*This post is available as a PDF download here.*

# Summary

- Portfolio construction decisions tell us about more than just our objective: they tell us about our beliefs.
- In practice, our beliefs extend beyond views of returns, volatilities, and correlations; we also hold views about our ability to measure these concepts and our confidence in those measures.
- We explore the use of data “transformations” – functions applied to data that manipulate how much information is retained and how much is discarded – in the context of a mean-variance optimization applied within a sector-rotation strategy.
- Over our backtest period, we find that discarding
*all*information about prior returns leads to results that maximize realized Sharpe ratios, suggesting that prior return information is irrelevant. - Statistically, however, differences in Sharpe ratios are insignificant, once again suggesting that the potential to create more consistent investor returns lies in the adoption of process diversification within portfolio construction.

**Introduction**

There are articles that, after we read them, we say, “we wish we had written that.” Recently, our friends over at ReSolve Asset Management published one such article titled *Portfolio Optimization: A General Framework for Portfolio Choice*, wherein they rebuild the theoretical foundation behind different optimization techniques based upon implied assumptions and beliefs.

The whole paper is worth a read, but the following decision tree should really be taped above the computers of anyone constructing portfolios.

*Source: ReSolve Asset Management.
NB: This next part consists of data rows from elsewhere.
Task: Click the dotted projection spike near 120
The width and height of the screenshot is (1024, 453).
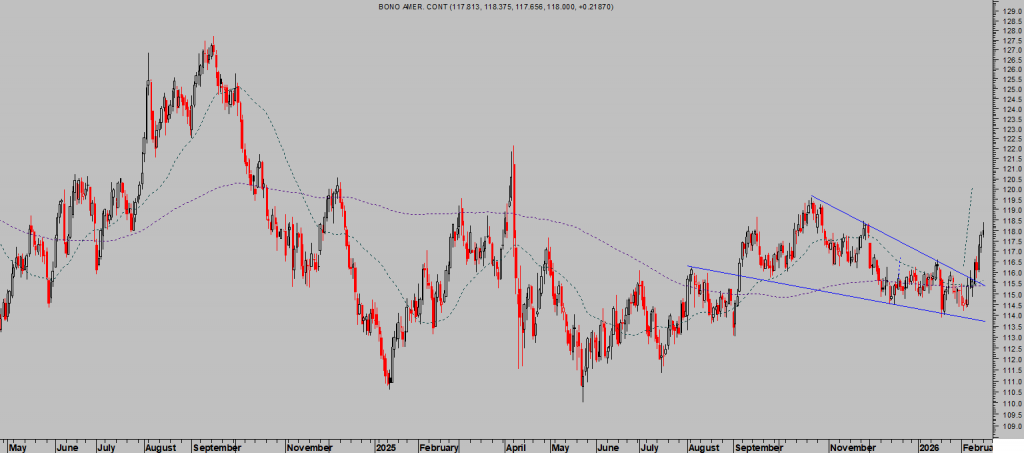Action: coord(970,190)
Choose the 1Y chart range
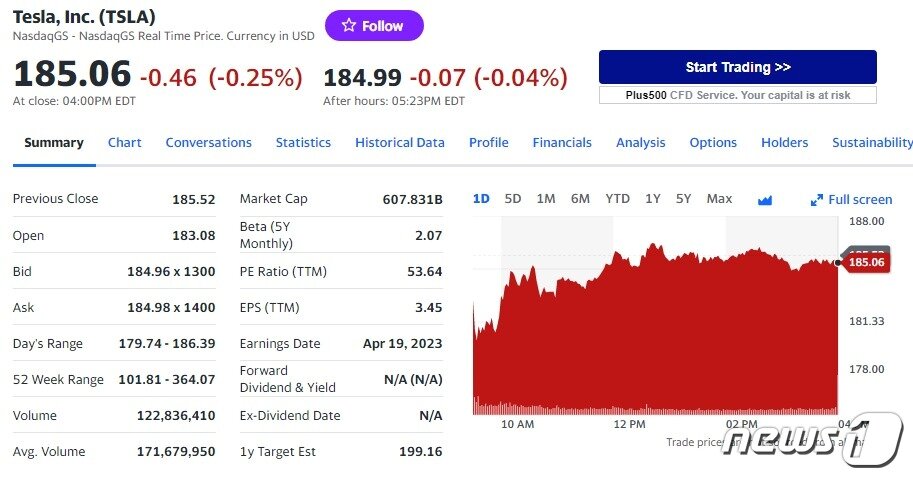The height and width of the screenshot is (479, 913). 653,199
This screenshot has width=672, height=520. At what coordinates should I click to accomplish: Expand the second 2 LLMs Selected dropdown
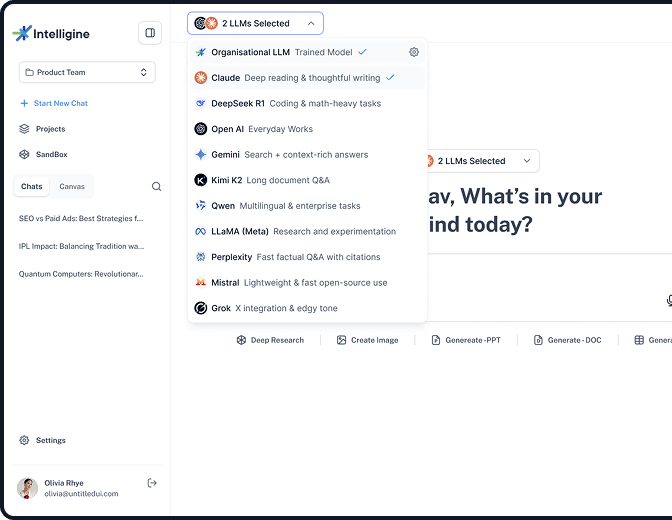[x=478, y=161]
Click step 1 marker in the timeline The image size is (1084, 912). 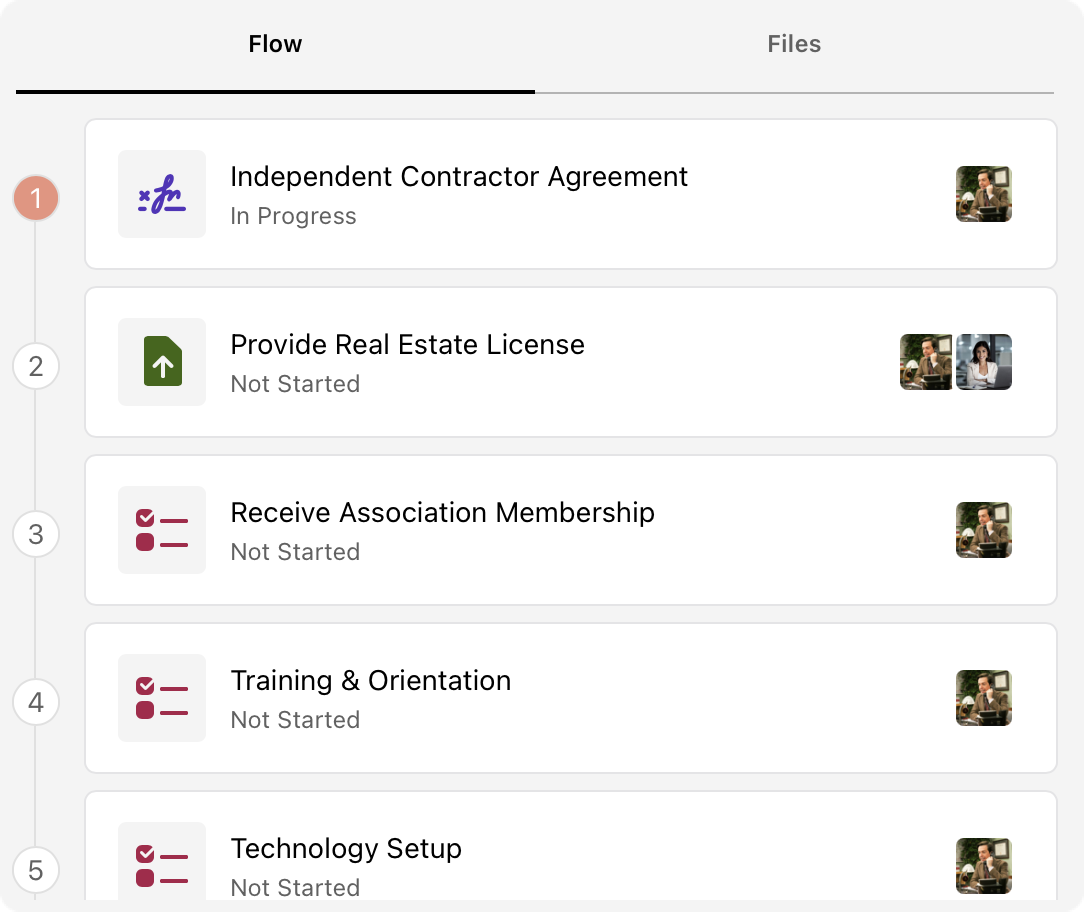36,198
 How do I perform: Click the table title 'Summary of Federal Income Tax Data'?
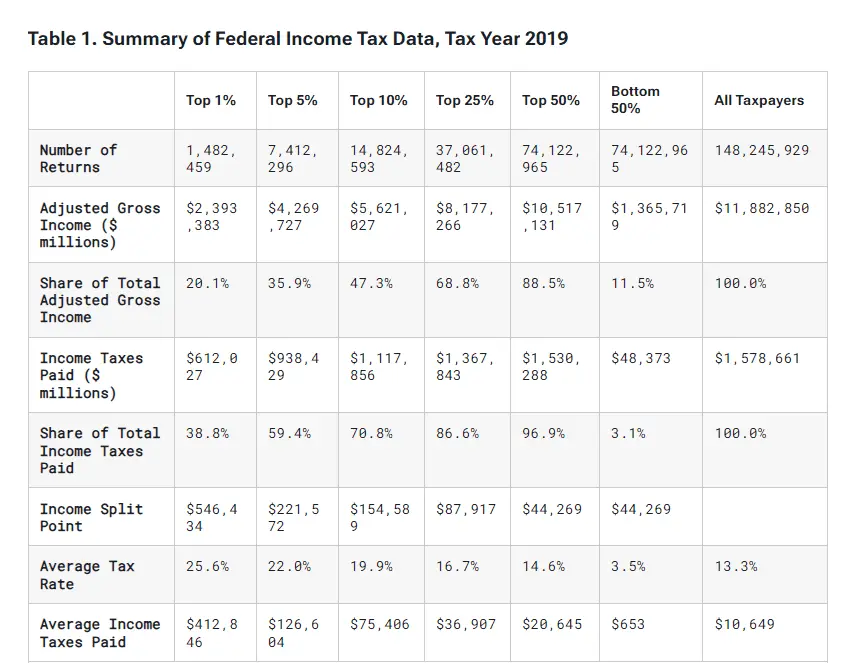click(297, 39)
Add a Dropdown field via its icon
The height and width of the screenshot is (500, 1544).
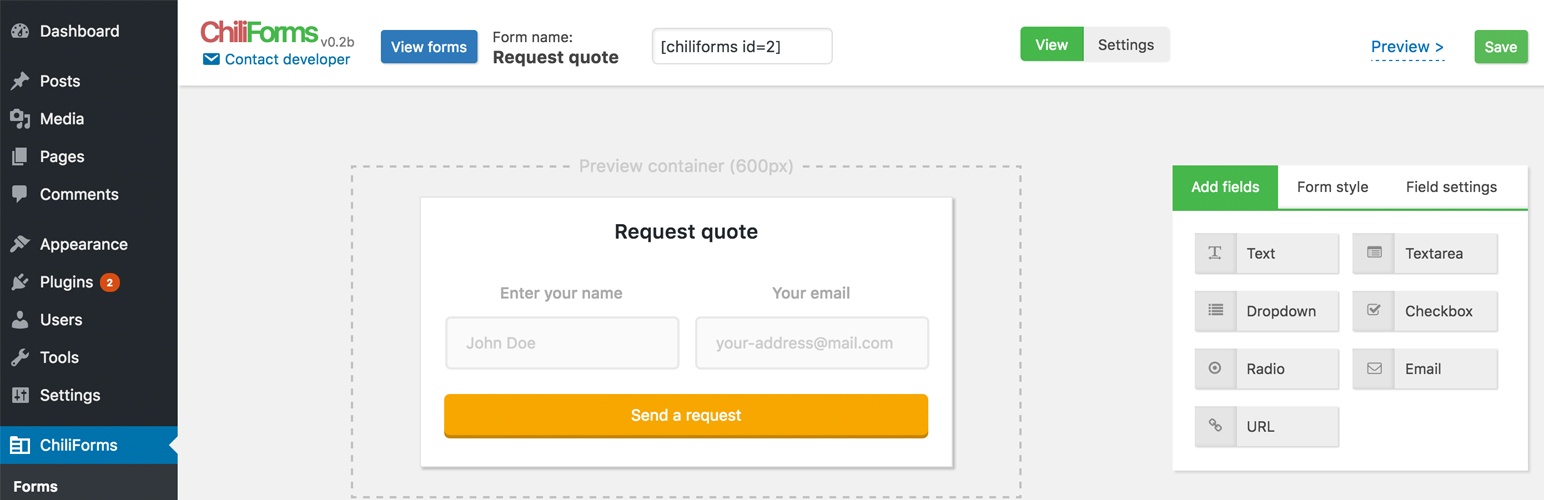click(1215, 311)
Reprinted with permission.*

What makes this diagram so powerful, in our opinion, is that it connects different portfolio schemes together based upon our beliefs, both in what we know and how confident we are.
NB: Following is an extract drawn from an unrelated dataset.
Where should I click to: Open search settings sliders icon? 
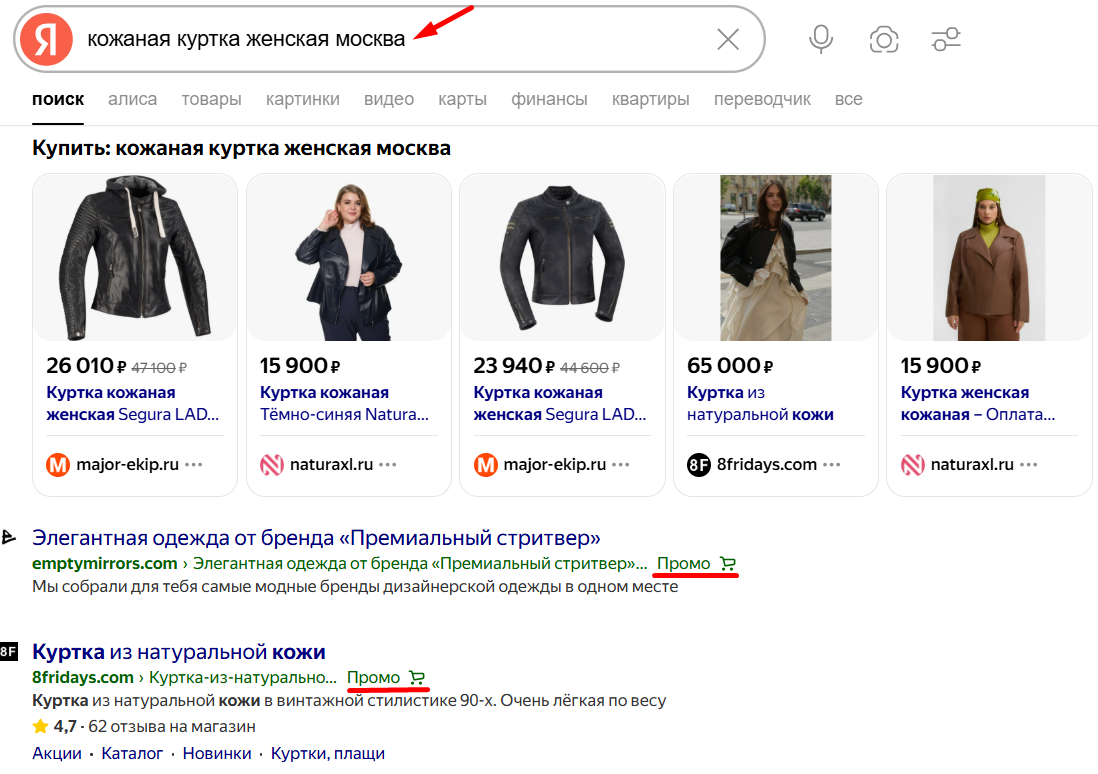click(945, 40)
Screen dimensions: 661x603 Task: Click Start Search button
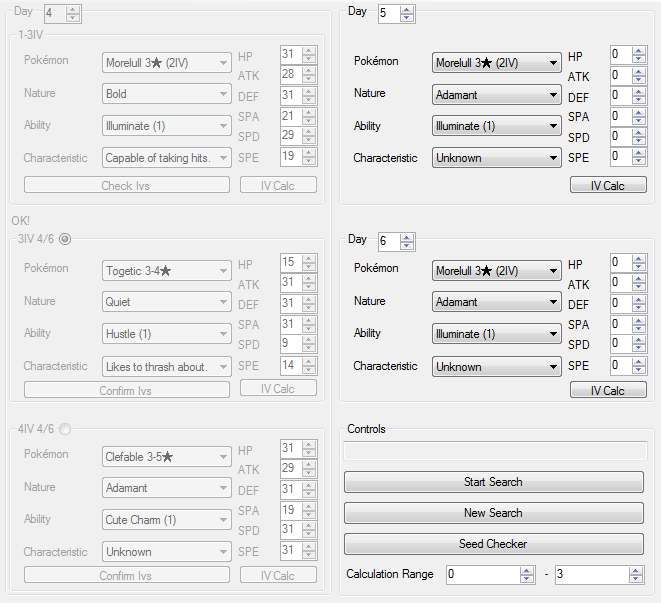coord(493,482)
The choice of employing a maximum diversification portfolio, for example, is not just an expression of our desire to increase diversification within our portfolio. The choice necessarily implies that we have active views on both risk and correlations and believe that the market compensates investors for total risk borne. If we do not actually hold these views, then choosing maximum diversification for our portfolio construction technique may be sub-optimal.
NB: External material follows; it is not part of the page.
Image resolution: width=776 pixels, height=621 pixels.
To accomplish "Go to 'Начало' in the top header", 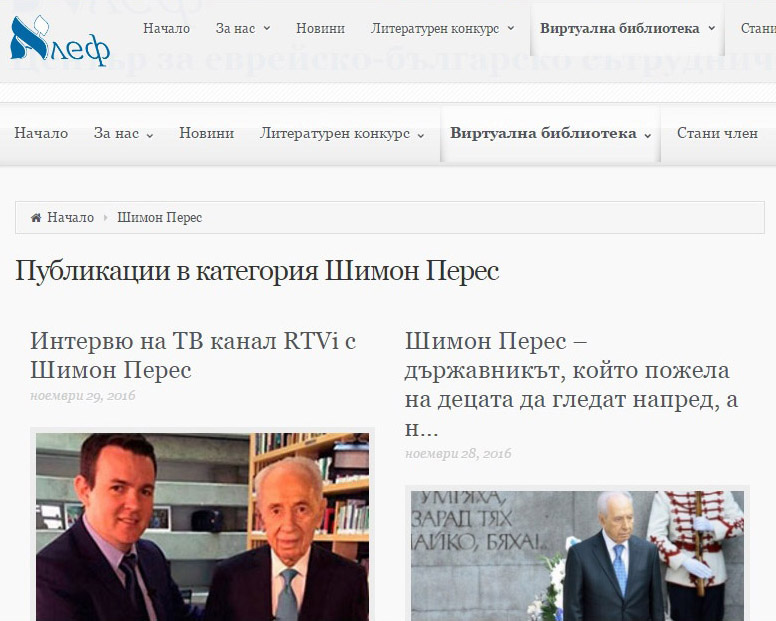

(The notion of approaching portfolio construction from “first principles” is a topic we discussed with ReSolve’s Chief Investment Officer, Adam Butler, on our podcast; listen here and here.).

When it comes to portfolio construction, however, having a belief is one thing. One’s *confidence *in that belief is another. For example, I may believe in the momentum anomaly and therefore hold active views on future returns based upon recent realized returns. How *confident *I am in those views will ultimately dictate how and to what extent the views influence my portfolio construction. If I can go one step further and actually quantity my confidence, then I can attempt to directly account for it.

These are implementation topics we have discussed in the past (see our commentary *Combining Tactical Views with Black-Litterman and Entropy Pooling**), *but we wanted to explore how implementation decisions in portfolio construction (so-called “craftsmanship”) can have an outsized impact over the short-term.

**Measure Twice, Transform Once**

By way of example, we will construct a sector rotation portfolio. Specifically, every day we will measure the 12-1 month total return for each of the primary equity sectors as well as estimate their covariance using exponentially-weighted daily returns. With this data in hand, we will calculate the Sharpe-optimal portfolio.

Let’s pause for a moment and consider the implications of our decisions.

- We hold active views on volatility, correlations, and returns;
- We believe we can quantify these views; and
- We are 100% confident in our estimates.

While the diagram above is a guide for (1), it does not outright address (2) or (3). Consider, for example, if we held active views on volatility, correlations, and returns, but had *zero *confidence in our return forecasts (say because we picked them out of thin air). While the mean-variance optimization would still be the theoretically correct choice for what we believe, it is pragmatically incorrect; we would be better off saying we have no view on returns.

The trouble lies in the middle zone: where we have less than 100% confidence in our estimates. Which is usually the case as our estimates are exactly that: estimates. The precision of a dozen decimal places belies the fact that the figures are actually shrouded in a probability distribution.

What if, for example, we believed that our estimates for returns were accurate relative to one another (i.e. ordinally correct) but incorrect in their precision. In other words, we’re generally confident that the rank order of returns will be preserved, but not very confident in the dispersion between returns (e.g. we believe that Apple will outperform Google but have no idea if Apple will return 5% and Google 4% or if Apple will return 5% and Google -50%)?

One potential solution might be to “transform” the data.

Transformations are merely functions applied to the data that help isolate a particular feature or characteristic. With respect to the expected return data in question here, there are two important features: level and dispersion. Level tells us the average return, while dispersion tells us how close or far the data points are from that average.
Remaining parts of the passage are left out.